Introduction:

A recent report from the Central Drugs Standard Control Organisation (CDSCO) has exposed alarming issues with the quality of cough syrups manufactured in India. This revelation is a matter of great concern, as over 50 companies, out of 2,104 tested, have failed to meet the standard quality requirements. Let’s delve into the details of this report, examining the reasons behind the failures and the steps being taken to address this critical issue.

Quality Test Failures:

The CDSCO report reveals that 6% of cough syrup samples from 54 pharmaceutical companies did not pass the mandatory quality test for export.
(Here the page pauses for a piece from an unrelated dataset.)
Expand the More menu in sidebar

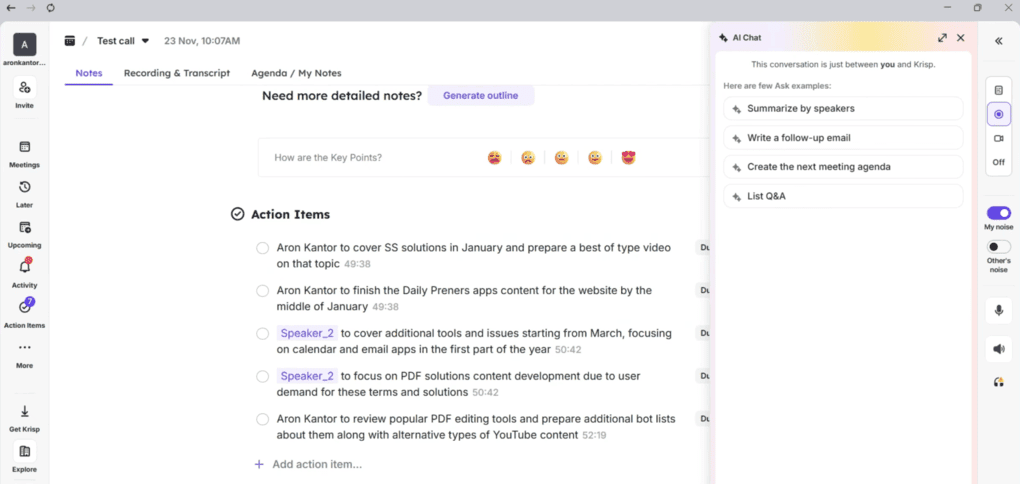click(24, 348)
Out of the 2,014 samples tested in various government laboratories across states like Maharashtra, Gujarat, Uttar Pradesh, and Chandigarh, 128 samples (6%) were found to be “not of standard quality” (NSQ).
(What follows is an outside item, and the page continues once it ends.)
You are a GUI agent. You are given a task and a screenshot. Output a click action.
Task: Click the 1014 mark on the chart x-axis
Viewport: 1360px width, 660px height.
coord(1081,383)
Testing Laboratories and Their Findings:

Government laboratories responsible for testing these samples include well-known institutions such as the Indian Pharmacopoeia Commission in Ghaziabad, Central Drugs Laboratory in Kolkata, Central Drug Testing Laboratory in Chennai and Mumbai, Central Drug Testing Laboratory in Hyderabad, Regional Drugs Testing Laboratory in Chandigarh and Guwahati, and any NABL-accredited state drugs testing laboratory.

In Gujarat, 51 out of 385 samples tested were found to be NSQ, indicating a significant issue in the quality of cough syrups. Similarly, in the Ghaziabad laboratory, 29 out of 502 samples failed to meet the required quality standards. This widespread occurrence of substandard quality cough syrups across different regions raises serious questions about the overall safety and reliability of these products.

Government’s Response:

In response to these concerning findings, the Union commerce ministry issued a crucial directive in May. This directive makes it mandatory for all cough syrup manufacturers to subject their stocks to testing at government laboratories before exporting. The goal is clear: to prevent the export of potentially harmful products and protect consumers both within India and around the world.

Previous Incidents:

The government’s intervention is not without reason. Previous incidents have highlighted the potential dangers associated with India-made cough syrups. In December of the previous year, Marion Biotech’s cough syrup was linked to the tragic deaths of 18 children in Uzbekistan. Furthermore, on October 5, 2022, the World Health Organization (WHO) issued a medical product alert regarding four cough syrups – Promethazine Oral Solution, Kofexmalin Baby Cough Syrup, Makoff Baby Cough Syrup, and Magrip N Cold Syrup. These products, manufactured and exported by Haryana-based Maiden Pharmaceuticals, were linked to the deaths of 66 children in The Gambia.

Conclusion:

The government’s report brings to light a critical issue that demands urgent attention. With over 50 cough syrup manufacturers failing quality tests, the safety and reliability of these products are now under intense scrutiny. The proactive measures taken by the government, such as mandatory testing before export, indicate a commitment to addressing these concerns and ensuring the well-being of consumers.

Moving forward, it is crucial for manufacturers to prioritize and uphold stringent quality standards, both domestically and globally. By adhering to these standards, pharmaceutical companies can contribute to the overall improvement of public health and safety. As the government takes steps to rectify the situation, it is essential for all stakeholders to work together to restore trust in Indian-made cough syrups and ensure that such lapses in quality are swiftly addressed.